# Work instructions
The answer must consist solely of the lines from the one with "This screenshot has height=1210, width=1991." through the last line of the data, copied exactly, with no pictures.

○ ○ ○ ○ ○ ○ ○

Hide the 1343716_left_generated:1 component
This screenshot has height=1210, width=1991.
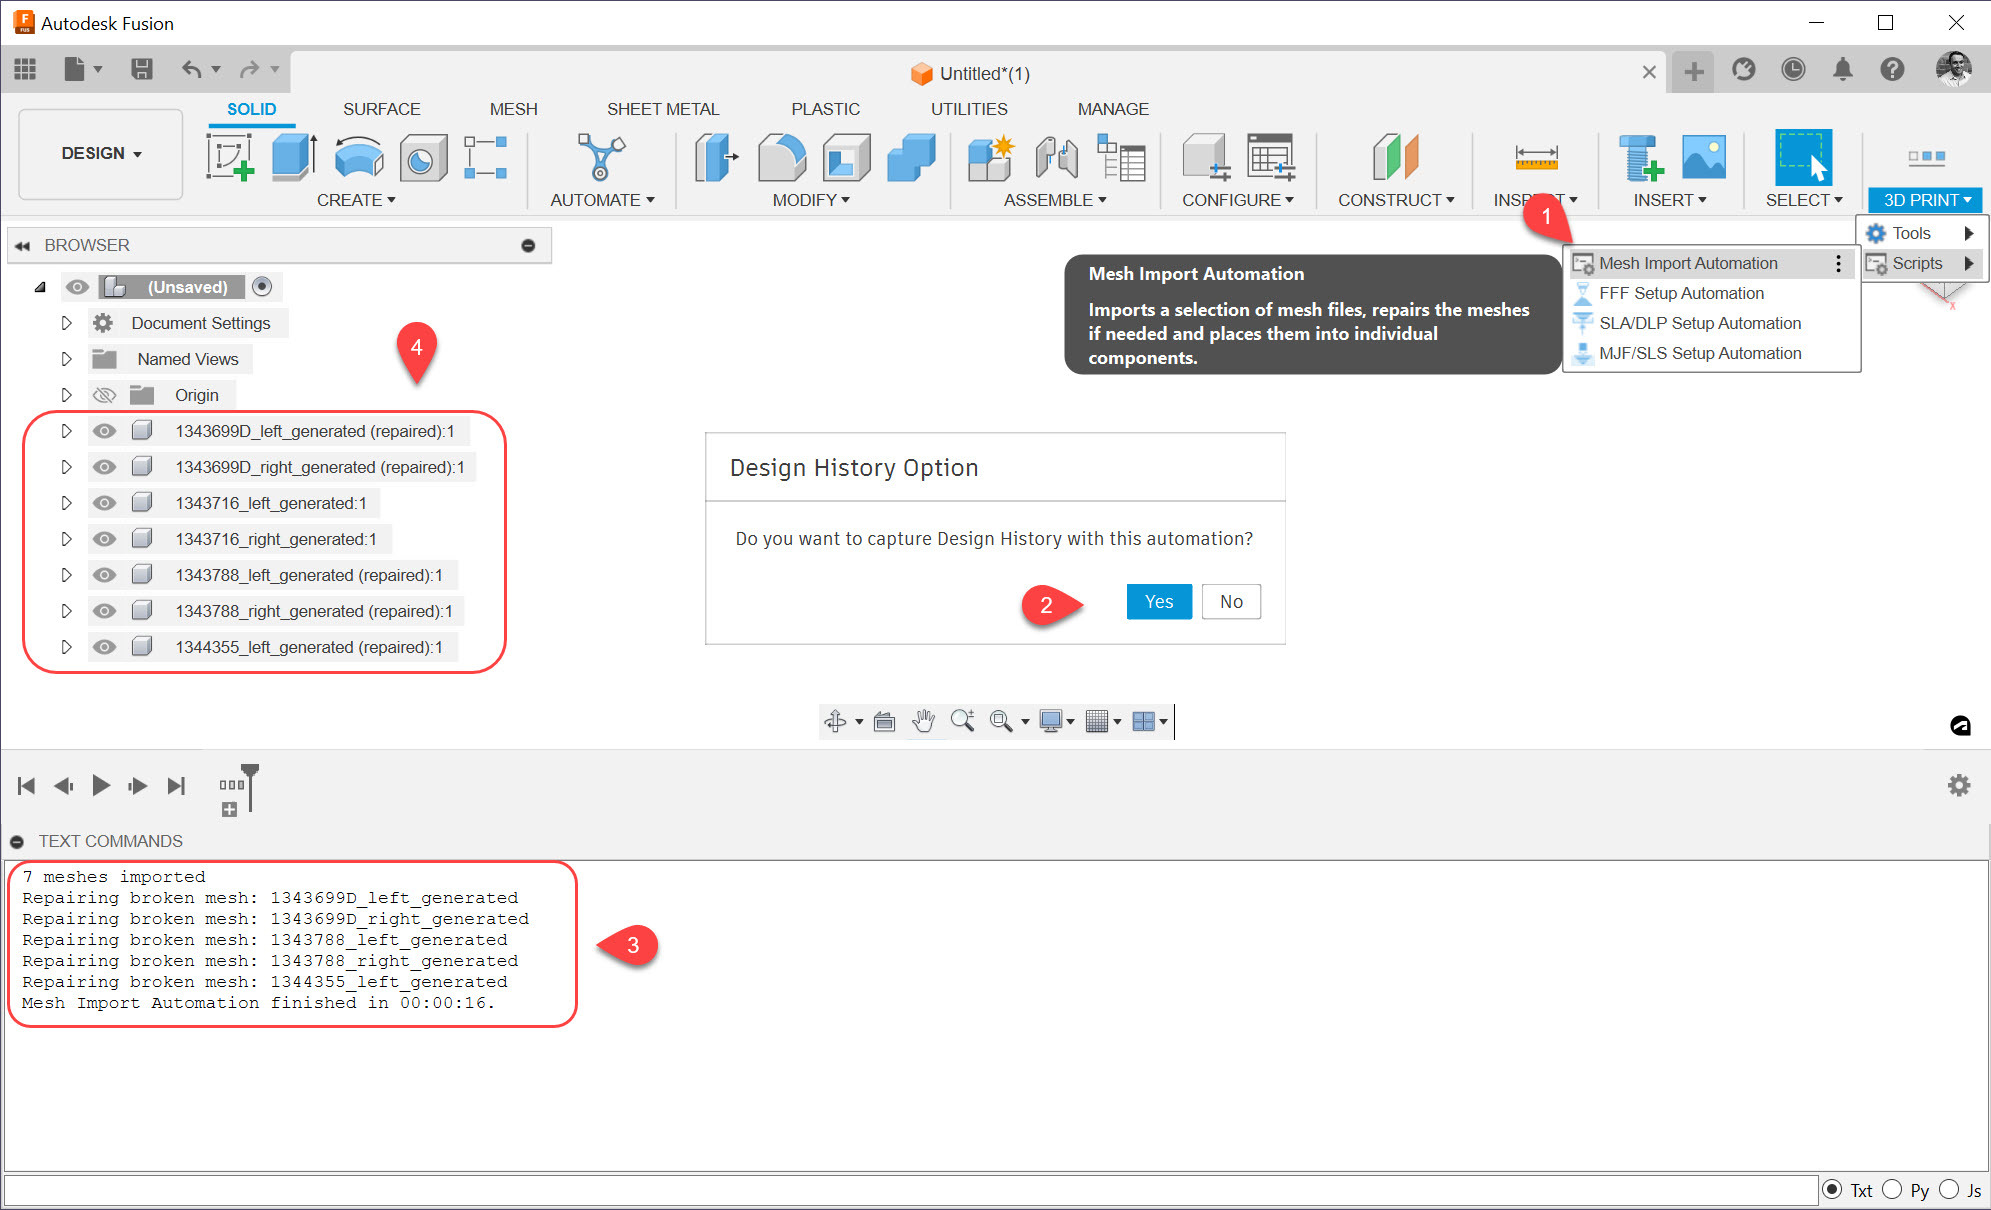(104, 503)
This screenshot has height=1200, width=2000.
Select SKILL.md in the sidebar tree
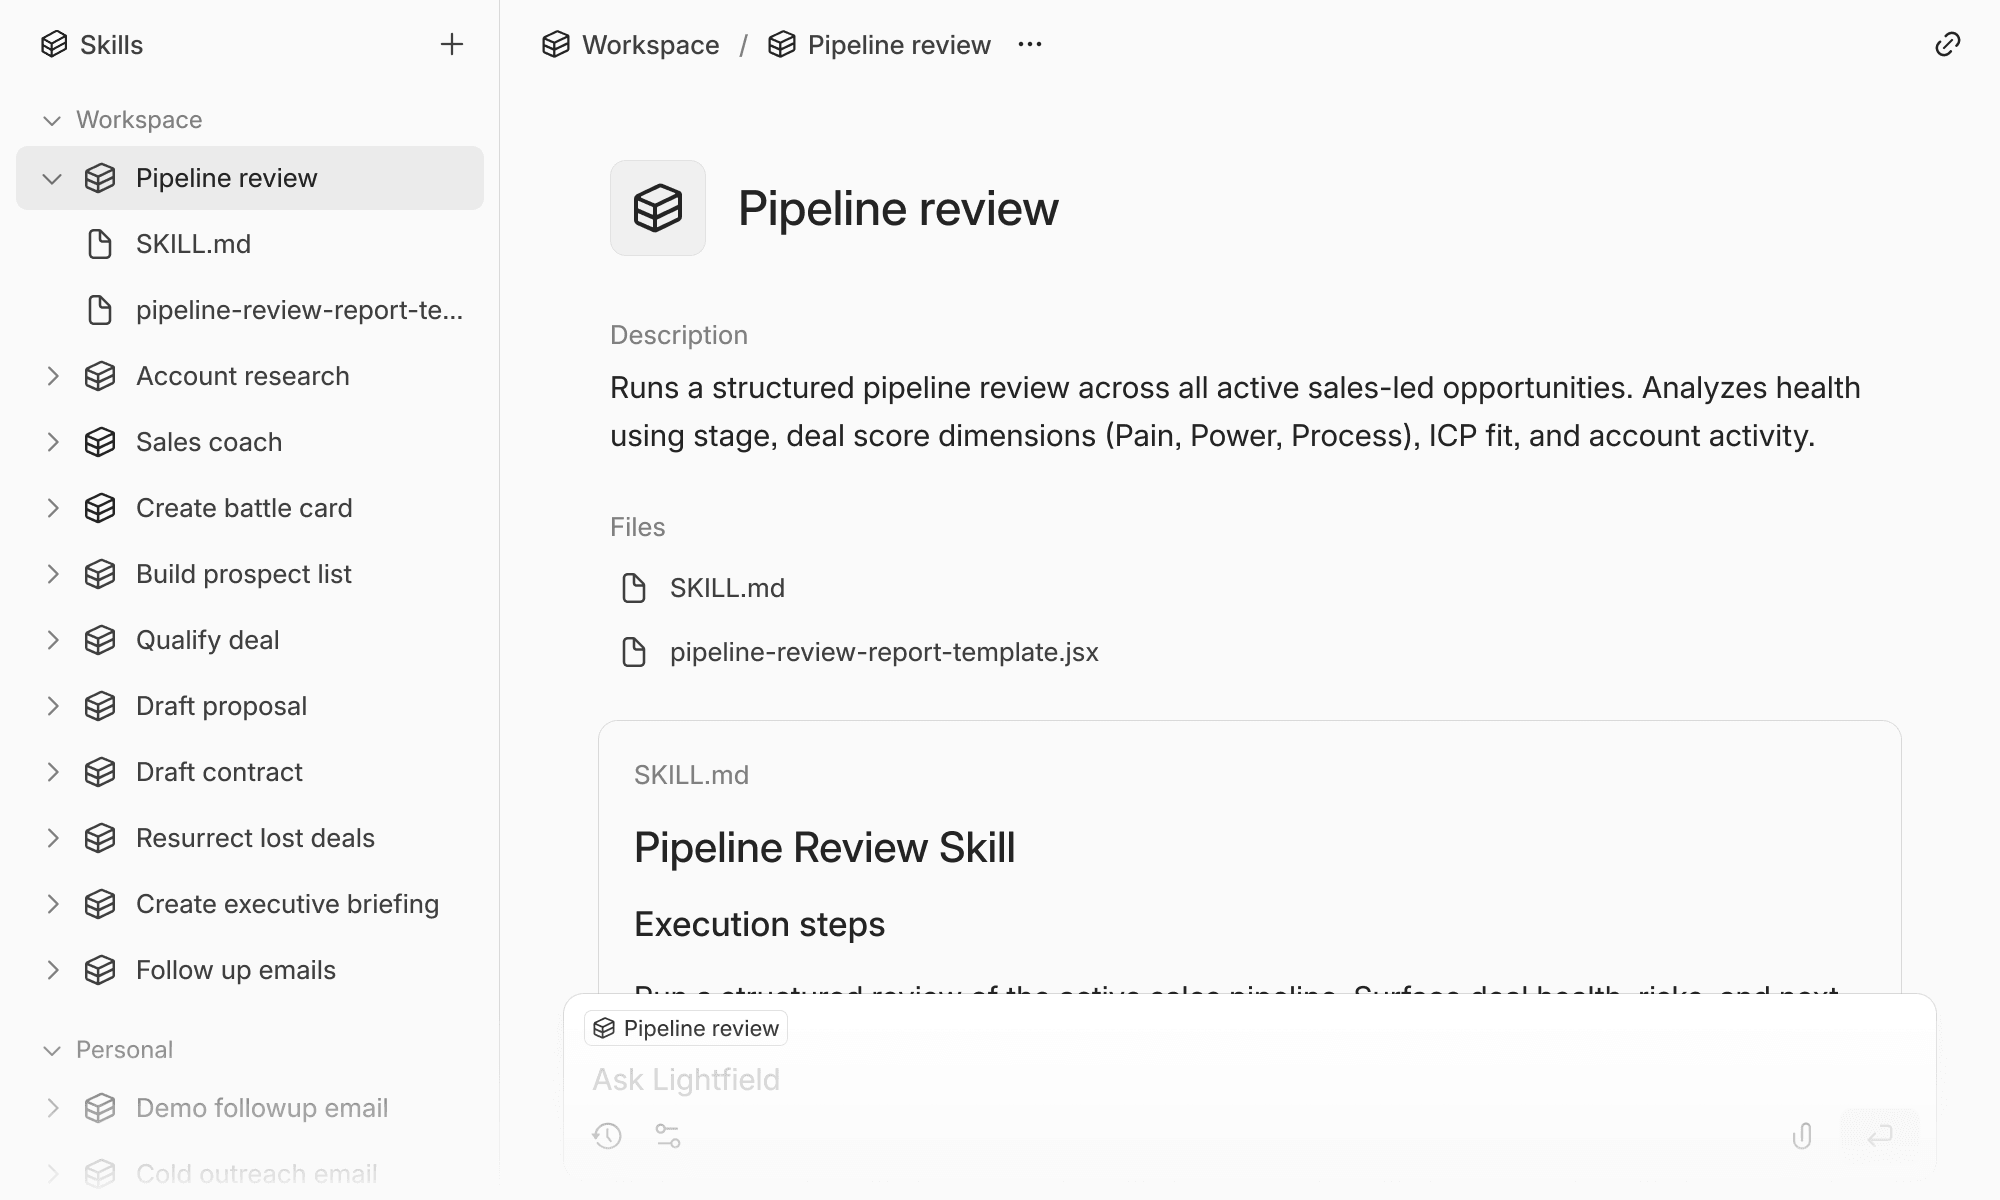coord(193,244)
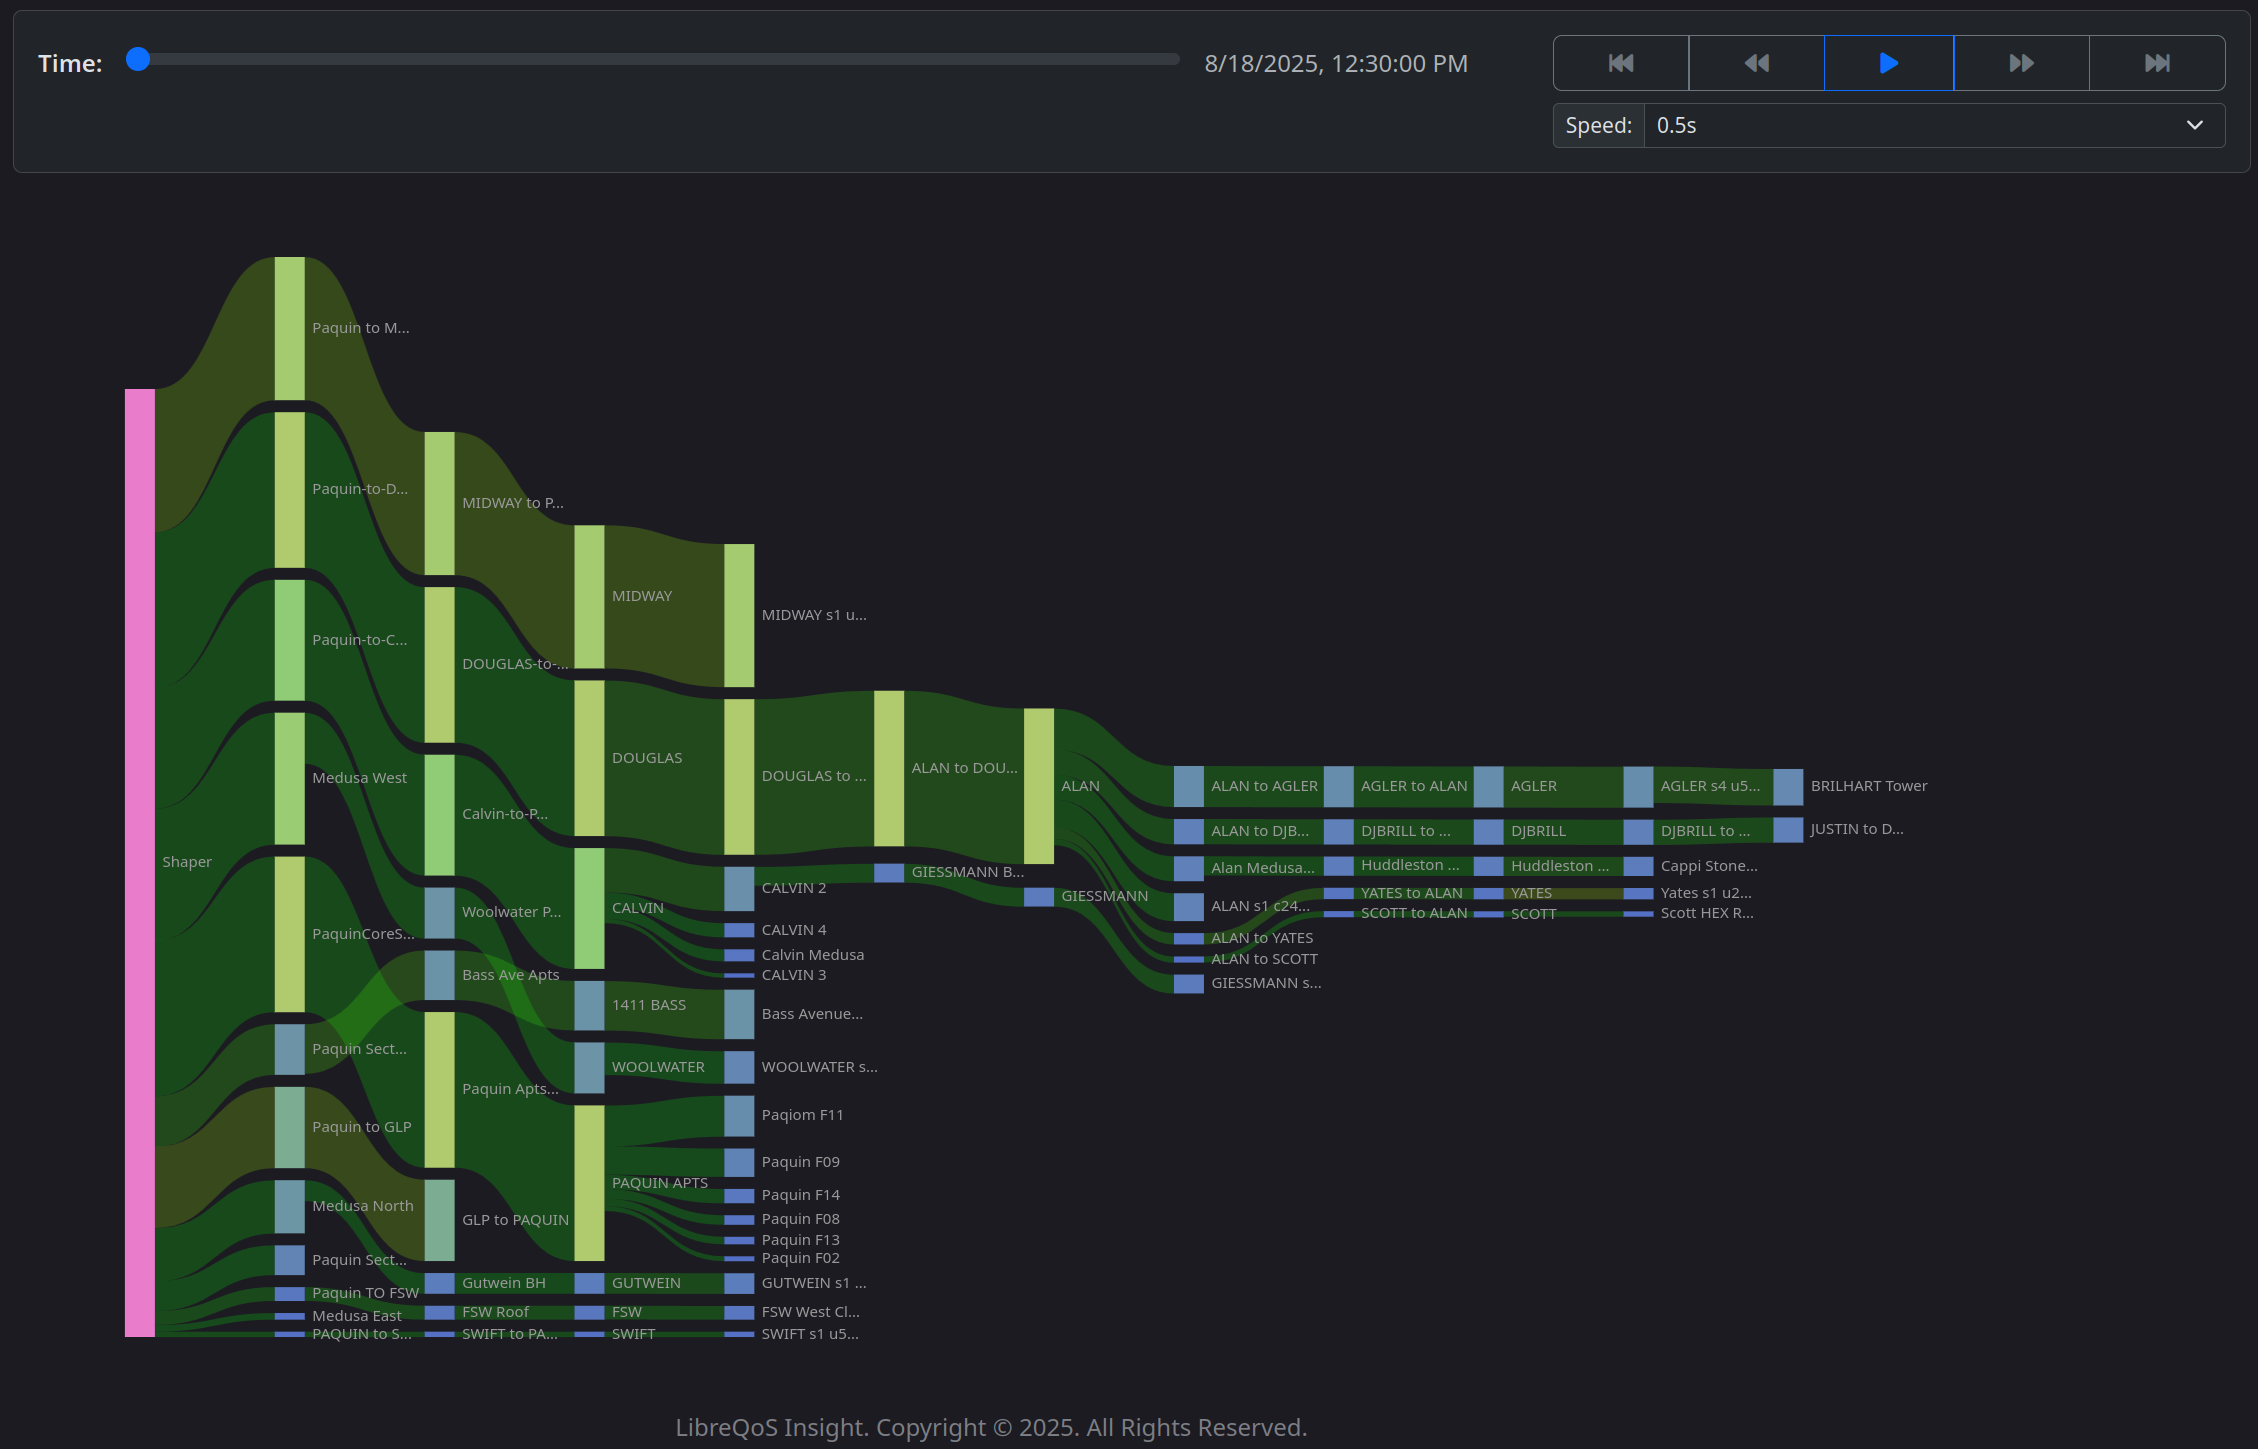Jump to start with skip-backward icon
The width and height of the screenshot is (2258, 1449).
pyautogui.click(x=1620, y=63)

○ ○ ○ ○ ○ ○ ○

# Output of the task
This screenshot has height=1210, width=1991.
(104, 503)
This screenshot has height=1200, width=2000.
Select SKILL.md in the sidebar tree
coord(193,244)
Jump to start with skip-backward icon
The width and height of the screenshot is (2258, 1449).
pyautogui.click(x=1620, y=63)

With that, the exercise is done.